Жребий принцессы - Тарр Джудит (читать книги txt) 📗
Часть втоая
Саревадин Халенан Курелиан Миранон Иварьян
Глава 10
Сареван не считал себя провидцем. Этим даром обладала его мать и в меньшей степени — его отец. Они могли вызвать свою силу по желанию или по необходимости, и иногда она покорялась их воле. А у него такого дара не было. Ему лишь часто снился один сон, который казался удивительно реальным. Он мог несколько изменяться, но его суть оставалась одной и той же. Все начиналось спокойно. Тихий зеленый край, залитый солнцем, мирный и благодатный. Но мало-помалу Сареван начинал понимать, что эта безмятежность — иллюзия и мираж. Зелень увядала, земля ссыхалась, а прекрасное, благосклонное и не знающее усталости небесное светило убивало все вокруг. Ни одна тучка не осмеливалась затмить его лик. «Смотри, — пело солнце, — как я прекрасно, как я великолепно и как милостиво. Ночь никогда не придет сюда, чтобы мучить мой народ. Холод никогда не опустошит мои земли». Солнце пело, день не знал конца, беспрерывная жара сжигала все до самых корней, весь мир погибал.

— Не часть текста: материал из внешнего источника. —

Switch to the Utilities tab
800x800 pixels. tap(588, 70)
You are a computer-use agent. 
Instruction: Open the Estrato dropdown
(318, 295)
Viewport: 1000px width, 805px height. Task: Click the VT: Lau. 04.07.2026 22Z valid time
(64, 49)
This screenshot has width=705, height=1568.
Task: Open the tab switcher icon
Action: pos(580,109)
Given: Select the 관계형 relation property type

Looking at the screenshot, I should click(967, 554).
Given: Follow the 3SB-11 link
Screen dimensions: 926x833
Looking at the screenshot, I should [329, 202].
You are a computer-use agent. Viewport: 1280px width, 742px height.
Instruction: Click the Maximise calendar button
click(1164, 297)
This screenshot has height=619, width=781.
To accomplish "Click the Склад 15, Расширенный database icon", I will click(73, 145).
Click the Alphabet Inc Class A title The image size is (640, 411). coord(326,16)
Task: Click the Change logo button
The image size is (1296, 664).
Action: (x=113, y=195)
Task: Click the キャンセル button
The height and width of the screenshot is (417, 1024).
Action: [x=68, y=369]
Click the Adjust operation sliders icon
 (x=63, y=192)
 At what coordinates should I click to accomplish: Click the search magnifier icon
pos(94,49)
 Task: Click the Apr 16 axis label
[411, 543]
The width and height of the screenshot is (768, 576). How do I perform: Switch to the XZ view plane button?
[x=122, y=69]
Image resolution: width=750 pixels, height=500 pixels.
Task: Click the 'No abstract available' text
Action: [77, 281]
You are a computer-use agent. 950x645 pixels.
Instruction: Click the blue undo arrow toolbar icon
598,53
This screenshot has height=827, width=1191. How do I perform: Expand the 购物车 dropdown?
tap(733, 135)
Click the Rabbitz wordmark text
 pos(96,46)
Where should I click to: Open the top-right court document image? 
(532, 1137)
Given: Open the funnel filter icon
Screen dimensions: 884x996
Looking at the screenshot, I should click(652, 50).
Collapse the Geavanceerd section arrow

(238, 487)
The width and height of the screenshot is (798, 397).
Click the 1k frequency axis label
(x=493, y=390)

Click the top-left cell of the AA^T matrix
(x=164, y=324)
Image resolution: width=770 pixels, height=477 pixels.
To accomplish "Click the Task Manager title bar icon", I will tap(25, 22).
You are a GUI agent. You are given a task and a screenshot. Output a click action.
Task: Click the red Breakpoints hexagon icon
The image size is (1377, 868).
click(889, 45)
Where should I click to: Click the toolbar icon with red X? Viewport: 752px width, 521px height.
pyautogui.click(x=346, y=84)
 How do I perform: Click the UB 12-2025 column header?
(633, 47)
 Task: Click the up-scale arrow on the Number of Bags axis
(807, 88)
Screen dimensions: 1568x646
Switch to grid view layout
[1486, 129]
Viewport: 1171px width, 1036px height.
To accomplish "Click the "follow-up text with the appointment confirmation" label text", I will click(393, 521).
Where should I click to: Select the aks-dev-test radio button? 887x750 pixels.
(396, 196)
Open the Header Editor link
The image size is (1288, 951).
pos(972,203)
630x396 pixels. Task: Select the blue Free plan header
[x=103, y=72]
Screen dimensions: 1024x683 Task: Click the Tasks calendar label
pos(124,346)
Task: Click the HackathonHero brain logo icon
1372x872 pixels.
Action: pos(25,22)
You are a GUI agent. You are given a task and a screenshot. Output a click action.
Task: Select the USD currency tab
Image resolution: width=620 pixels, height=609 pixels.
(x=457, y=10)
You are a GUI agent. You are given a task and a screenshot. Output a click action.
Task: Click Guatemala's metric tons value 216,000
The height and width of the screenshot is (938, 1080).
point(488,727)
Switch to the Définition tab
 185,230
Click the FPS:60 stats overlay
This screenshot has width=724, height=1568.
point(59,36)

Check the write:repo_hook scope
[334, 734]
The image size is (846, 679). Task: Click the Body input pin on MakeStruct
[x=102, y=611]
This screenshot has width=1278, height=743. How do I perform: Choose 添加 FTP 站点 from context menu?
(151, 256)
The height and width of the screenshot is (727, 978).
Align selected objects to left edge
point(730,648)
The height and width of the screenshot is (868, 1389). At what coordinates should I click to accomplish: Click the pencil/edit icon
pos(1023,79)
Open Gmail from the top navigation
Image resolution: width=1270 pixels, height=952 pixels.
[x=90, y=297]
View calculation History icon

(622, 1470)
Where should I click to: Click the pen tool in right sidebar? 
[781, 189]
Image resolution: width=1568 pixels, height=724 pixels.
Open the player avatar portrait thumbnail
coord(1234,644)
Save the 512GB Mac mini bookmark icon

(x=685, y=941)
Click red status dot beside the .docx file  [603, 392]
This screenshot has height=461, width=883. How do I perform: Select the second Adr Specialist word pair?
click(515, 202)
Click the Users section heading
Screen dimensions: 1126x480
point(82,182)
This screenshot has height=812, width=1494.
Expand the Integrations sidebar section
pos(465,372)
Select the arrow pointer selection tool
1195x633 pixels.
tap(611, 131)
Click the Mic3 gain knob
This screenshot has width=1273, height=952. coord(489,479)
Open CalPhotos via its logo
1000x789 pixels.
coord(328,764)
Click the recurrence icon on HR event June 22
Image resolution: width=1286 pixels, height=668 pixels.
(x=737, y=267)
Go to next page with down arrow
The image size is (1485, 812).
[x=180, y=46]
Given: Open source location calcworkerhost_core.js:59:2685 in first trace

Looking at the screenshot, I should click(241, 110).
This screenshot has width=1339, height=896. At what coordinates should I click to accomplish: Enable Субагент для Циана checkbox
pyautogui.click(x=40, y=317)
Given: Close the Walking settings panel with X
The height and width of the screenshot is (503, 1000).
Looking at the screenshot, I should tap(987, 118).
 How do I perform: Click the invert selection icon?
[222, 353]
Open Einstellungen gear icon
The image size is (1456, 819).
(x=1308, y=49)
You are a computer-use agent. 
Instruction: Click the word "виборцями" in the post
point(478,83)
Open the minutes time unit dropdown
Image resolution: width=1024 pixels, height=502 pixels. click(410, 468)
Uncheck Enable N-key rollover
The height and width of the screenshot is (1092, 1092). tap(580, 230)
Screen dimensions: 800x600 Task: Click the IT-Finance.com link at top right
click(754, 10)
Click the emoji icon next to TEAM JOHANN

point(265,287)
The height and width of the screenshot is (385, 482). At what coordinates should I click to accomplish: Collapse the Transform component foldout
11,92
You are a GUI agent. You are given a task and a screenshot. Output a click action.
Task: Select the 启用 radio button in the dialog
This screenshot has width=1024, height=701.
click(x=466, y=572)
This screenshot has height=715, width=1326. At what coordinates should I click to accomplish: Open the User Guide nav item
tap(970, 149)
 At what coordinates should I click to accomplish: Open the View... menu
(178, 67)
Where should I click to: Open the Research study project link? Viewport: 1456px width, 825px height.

Этот сон преследовал Саревана с той поры, когда он превратился в мужчину. Этот сон мучил его и сводил с ума.
Время и учеба подарили ему если не умение побеждать свой страх, то по крайней мере способность стойко переносить невзгоды. Но от этого острота его зрения не притупилась, и то, что было скрыто, проступало еще яснее. То, что началось как просто ночной кошмар, превратилось в яркое пламя пророчества. Солнце принимало облик его отца, а неведомый край превращался в его родной Керуварион. Сареван видел разрушенные города, убитых жителей, стервятников, кружащих над опустошенными владениями. А его отец возвышался над мертвым краем и улыбался, простирая свою руку. Он смотрел на запад, где садилось солнце, где царил мир, пусть и неправедный, и где был смертный человек в золотой маске, пожилой и непреклонный.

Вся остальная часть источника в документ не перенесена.